Realities Of Army Life


Sir, - Your columnist Kevin Myers expressed concern about the activities of PDFORRA in his Irishman's Diary of October 14th. His attack on our president, Corporal Patrick Grogan, was both derisive and condescending in tone.

I am aware of Mr Myers's interest in military history, and indeed his passionate interest in the ways of the past was clearly reflected in his article. His view that soldiers should swing up their arms and get on with it was very much the theme. I should remind Mr Myers that the practice of totally unquestioning soldiers swinging up their arms has cost them dearly in places like the Somme, and more recently in relation to the unfortunate Iraqi troops in the Gulf. PDFORRA is fully loyal in every respect to the role of military management, but will continue to raise issues regarding the welfare and conditions of service of its membership.

PDFORRA was formed in the late 1980s after Defence Force chaplains made an issue of the fact that soldiers up to rank of sergeant were entitled to and were drawing social welfare benefits in order to survive. We heard little from Mr Myers at this time; other journalists were more helpful.

There are a number of realities which Mr Myers and others, including the present Minister, must accept:

PDFORRA emerged because of the abysmal treatment of soldiers over the years.
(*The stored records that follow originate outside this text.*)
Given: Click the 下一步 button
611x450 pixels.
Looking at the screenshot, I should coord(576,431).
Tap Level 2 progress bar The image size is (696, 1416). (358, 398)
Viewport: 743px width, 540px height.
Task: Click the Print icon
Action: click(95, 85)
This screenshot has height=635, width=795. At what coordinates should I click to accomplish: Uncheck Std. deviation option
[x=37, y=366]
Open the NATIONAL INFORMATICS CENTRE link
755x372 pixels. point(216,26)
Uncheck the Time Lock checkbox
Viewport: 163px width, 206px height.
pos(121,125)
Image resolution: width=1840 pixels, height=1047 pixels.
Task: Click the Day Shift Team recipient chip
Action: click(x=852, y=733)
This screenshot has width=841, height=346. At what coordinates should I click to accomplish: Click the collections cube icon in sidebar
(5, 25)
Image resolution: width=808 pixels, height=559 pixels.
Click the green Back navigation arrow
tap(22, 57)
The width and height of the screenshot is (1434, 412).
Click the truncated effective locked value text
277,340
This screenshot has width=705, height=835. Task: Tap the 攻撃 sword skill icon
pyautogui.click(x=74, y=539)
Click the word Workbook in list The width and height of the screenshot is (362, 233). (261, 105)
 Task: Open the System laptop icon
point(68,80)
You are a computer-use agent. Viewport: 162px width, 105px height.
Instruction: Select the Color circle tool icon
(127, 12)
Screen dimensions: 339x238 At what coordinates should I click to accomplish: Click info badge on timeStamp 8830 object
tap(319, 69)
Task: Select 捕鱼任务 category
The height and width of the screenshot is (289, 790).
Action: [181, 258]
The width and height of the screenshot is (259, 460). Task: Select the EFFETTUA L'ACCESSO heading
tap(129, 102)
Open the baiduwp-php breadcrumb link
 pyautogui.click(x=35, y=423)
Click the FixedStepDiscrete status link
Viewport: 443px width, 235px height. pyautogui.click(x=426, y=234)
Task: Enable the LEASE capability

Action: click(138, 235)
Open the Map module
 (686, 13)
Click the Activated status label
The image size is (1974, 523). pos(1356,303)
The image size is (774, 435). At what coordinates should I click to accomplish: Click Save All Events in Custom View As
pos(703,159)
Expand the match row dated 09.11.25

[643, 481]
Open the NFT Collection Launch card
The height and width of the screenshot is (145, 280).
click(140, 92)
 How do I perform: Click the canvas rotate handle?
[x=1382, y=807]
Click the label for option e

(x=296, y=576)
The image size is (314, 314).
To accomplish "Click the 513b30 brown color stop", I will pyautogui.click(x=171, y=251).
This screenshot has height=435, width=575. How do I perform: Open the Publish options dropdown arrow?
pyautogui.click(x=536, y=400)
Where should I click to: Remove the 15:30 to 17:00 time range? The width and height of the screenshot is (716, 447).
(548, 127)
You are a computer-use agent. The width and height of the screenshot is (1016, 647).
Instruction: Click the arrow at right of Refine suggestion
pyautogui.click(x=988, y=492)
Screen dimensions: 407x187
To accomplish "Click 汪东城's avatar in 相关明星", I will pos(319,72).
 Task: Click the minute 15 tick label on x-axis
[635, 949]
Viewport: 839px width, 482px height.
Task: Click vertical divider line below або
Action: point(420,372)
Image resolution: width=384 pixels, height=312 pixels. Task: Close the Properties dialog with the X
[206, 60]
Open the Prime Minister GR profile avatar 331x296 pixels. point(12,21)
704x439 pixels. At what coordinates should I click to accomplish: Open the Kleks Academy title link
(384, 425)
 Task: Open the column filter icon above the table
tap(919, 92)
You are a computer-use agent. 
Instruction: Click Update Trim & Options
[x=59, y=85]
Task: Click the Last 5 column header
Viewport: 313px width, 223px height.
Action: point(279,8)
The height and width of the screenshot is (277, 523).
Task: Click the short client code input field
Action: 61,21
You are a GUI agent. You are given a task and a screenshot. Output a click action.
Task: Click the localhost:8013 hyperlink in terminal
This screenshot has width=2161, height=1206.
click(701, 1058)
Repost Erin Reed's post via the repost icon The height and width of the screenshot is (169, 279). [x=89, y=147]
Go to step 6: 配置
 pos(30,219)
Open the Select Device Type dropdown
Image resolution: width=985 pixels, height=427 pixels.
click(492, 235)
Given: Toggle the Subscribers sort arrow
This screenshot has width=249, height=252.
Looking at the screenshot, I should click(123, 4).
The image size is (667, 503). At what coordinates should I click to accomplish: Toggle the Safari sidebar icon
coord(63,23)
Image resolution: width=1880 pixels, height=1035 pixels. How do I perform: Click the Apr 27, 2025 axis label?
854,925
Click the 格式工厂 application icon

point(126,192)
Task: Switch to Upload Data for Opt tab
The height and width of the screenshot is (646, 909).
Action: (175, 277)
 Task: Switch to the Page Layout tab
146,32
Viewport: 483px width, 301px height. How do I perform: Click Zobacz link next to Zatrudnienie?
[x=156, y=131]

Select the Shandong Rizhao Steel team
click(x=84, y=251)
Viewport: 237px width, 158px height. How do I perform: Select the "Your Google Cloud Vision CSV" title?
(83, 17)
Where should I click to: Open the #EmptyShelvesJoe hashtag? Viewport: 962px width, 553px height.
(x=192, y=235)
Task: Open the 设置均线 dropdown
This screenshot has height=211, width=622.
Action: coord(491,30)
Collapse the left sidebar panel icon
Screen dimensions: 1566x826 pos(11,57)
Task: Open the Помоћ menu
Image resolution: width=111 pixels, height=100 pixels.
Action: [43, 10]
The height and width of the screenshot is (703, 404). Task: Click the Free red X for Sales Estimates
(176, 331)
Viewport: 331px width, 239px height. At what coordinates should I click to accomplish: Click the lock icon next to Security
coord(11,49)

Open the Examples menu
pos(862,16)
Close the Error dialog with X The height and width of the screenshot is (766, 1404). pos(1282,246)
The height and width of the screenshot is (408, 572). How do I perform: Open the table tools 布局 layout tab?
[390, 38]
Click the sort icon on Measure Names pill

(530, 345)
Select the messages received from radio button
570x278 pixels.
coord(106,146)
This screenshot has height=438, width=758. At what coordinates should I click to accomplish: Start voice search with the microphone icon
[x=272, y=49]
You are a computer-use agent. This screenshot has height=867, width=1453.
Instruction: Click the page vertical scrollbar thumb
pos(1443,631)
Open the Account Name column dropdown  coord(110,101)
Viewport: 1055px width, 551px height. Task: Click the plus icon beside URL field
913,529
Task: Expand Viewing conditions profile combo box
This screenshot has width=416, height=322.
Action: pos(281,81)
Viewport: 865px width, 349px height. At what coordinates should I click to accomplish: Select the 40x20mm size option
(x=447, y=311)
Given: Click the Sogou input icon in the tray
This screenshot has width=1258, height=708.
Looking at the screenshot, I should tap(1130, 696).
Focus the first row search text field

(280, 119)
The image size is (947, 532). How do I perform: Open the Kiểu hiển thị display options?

A fully trained soldier is now paid £28 a week, while a prison officer is paid £413 - before generous overtime payments.

Our Defence Force does not own a single armed vehicle which is up to the required standard for present day UN missions, not to mention our imminent commitment to European security.

A senior officer has recently said he believed that every officer under 50 is endeavouring to get employment outside the Defence Forces.

The hearing damage issue has been poorly managed. Our European partners in the UK tackled a similar problem without legal expense or a public relations exercise.

Our Defence Forces are being reviewed to death. They need a Minister who will consult, encourage, show leadership and listen a little less to single-agenda officials.

We also need generals who will stand up and be counted. - Yours, etc., John Lucey,

General Secretary, PDFORRA, Capel Street, Dublin 1.